Run Full Suite                                                        | PASS |

2 critical tests, 2 passed, 0 failed

2 tests total, 2 passed, 0 failed


Now that we’ve seen how easy it is to write and read tests using standard AristaLibrary keywords, let’s have a look at how to extend the Robot Framework by adding new high-level keywords.

Custom keywords

Let’s assume we want to verify some internal behaviour that is not necessarily exposed through Arista CLI. One of the common tasks in acceptance testing is to run a debug to record timing of a certain event (e.g. BGP keepalive or RIP update). Normally, this would involve some setup/teardown commands to turn the debugging on and off and some match command to match an event signature.
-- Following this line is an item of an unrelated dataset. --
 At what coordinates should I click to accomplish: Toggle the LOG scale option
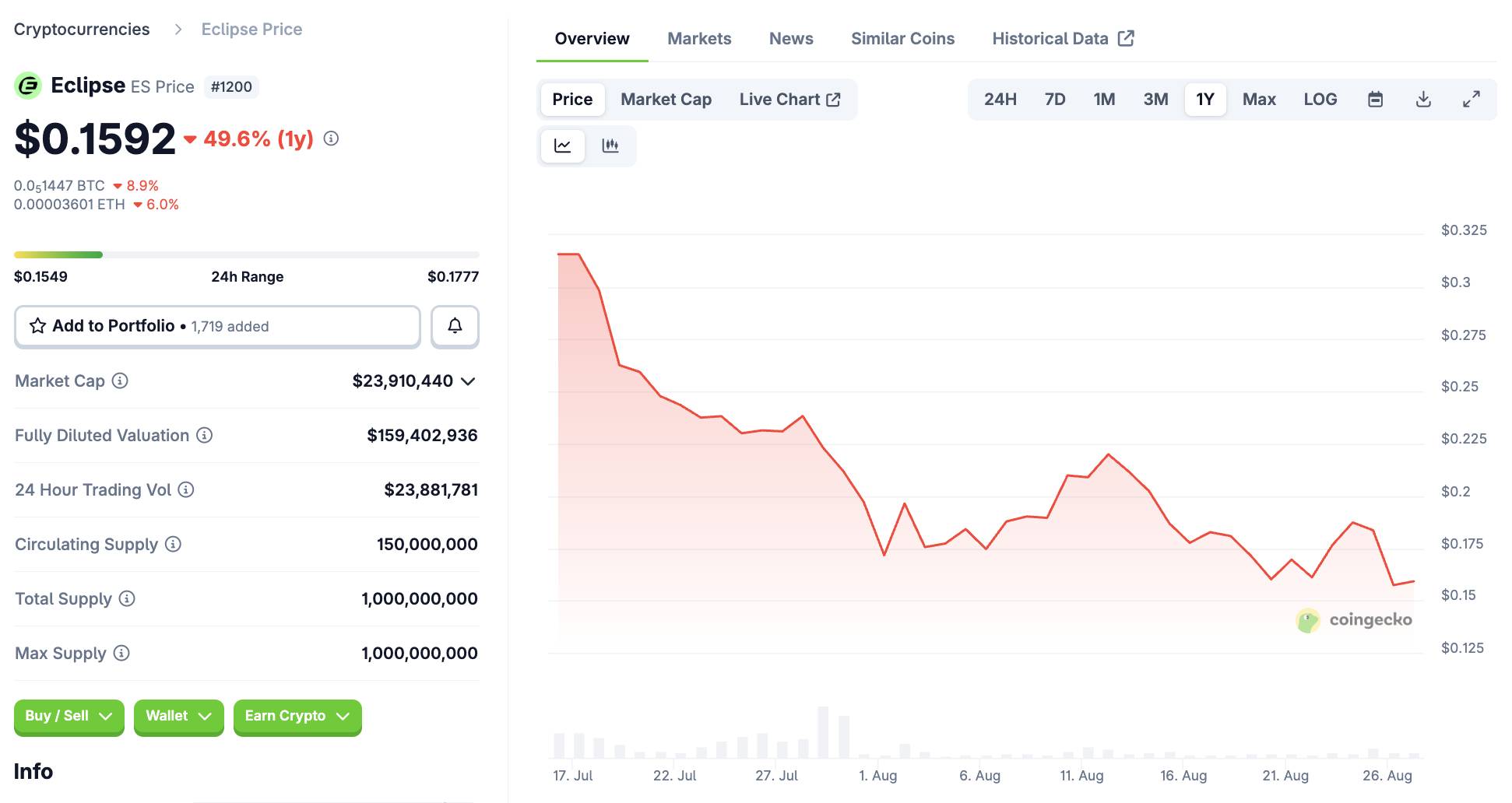click(x=1320, y=100)
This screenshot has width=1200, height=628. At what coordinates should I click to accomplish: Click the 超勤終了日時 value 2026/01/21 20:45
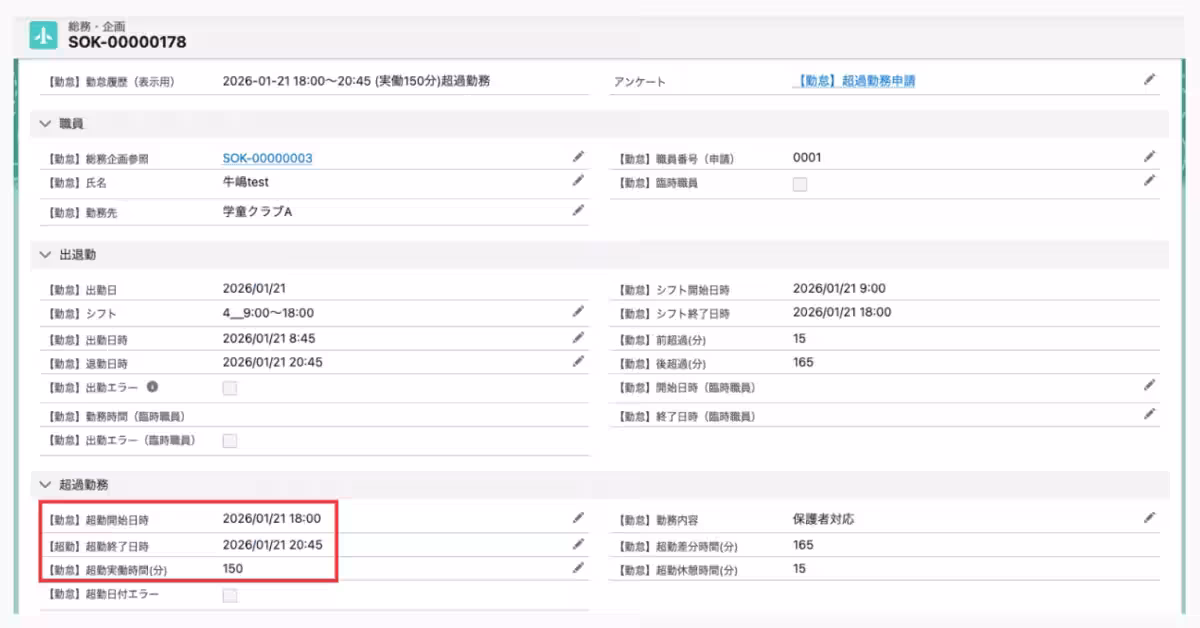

Instead of doing all of these steps at every tests case, we can define our own keywords in the bottom “Keywords” section of a test case file:

Enable tracing for ${agent} ${setting}

Run Keyword And Ignore Error Configure bash timeout ${BASH_TIMEOUT} sudo rm /tmp/${TRACE_FILE}

${trace_on}= Create List trace ${agent} setting ${setting} trace ${agent} filename ${TRACE_FILE}

${result}= Configure ${trace_on}

Length Should Be ${result} 2

Record all occurrences of ${event}

${result}= Configure bash timeout ${BASH_TIMEOUT} grep “${event}” /tmp/${TRACE_FILE}

Log ${result[0][‘messages’][0]}

Disable tracing for ${agent}

${trace_off}= Create List no trace ${agent} setting no trace ${agent} filename

${result}= Configure ${trace_off}

Length Should Be ${result} 2

Run Keyword And Ignore Error Configure bash timeout ${BASH_TIMEOUT} sudo rm /tmp/${TRACE_FILE}

We can then make use of those keywords in the “Test Cases” section like this:

[Setup] Enable tracing for ${DEBUG_AGENT} ${DEBUG_SETTING}


Record all occurrences of ${DEBUG_EVENT} 

[Teardown] Disable tracing for ${DEBUG_AGENT}

 Assuming we’ve defined the debug variables in the config YAML file like this:


DEBUG_SETTING: “Rib::Rip*/*”



We get all occurrences of “RIP RECV” event recorded during a 35 second window in the output logs:

07:57:23.247214 RIP RECV -> vers 2, cmd Response, length 244 

07:57:53.651828 RIP RECV -> vers 2, cmd Response, length 244

Further reading

Obviously, since Robot Framework has its own DSL, some learning curve is expected. However, once one get familiar with most common standard libraries and keywords, writing robot test cases becomes very easy. Thankfully Robot boasts one of the best-written documentation for an open-source project, which, along with the Arista Network Validation user guide, should be enough for anyone to get up to speed and start writing test cases in a matter of hours.

Coming up

Hopefully this post has given a feel of how easy we can perform automated network verification and validation, which brings us one step closer to our final goal – a fully automated build and test pipeline for network devices. In the next and final post we’ll complete our journey towards the network CI/CD nirvana by building our own network CI server based on GitLab and creating a simple CI/CD pipeline that would make use of both cEOS and Robot framework to build and test all network changes.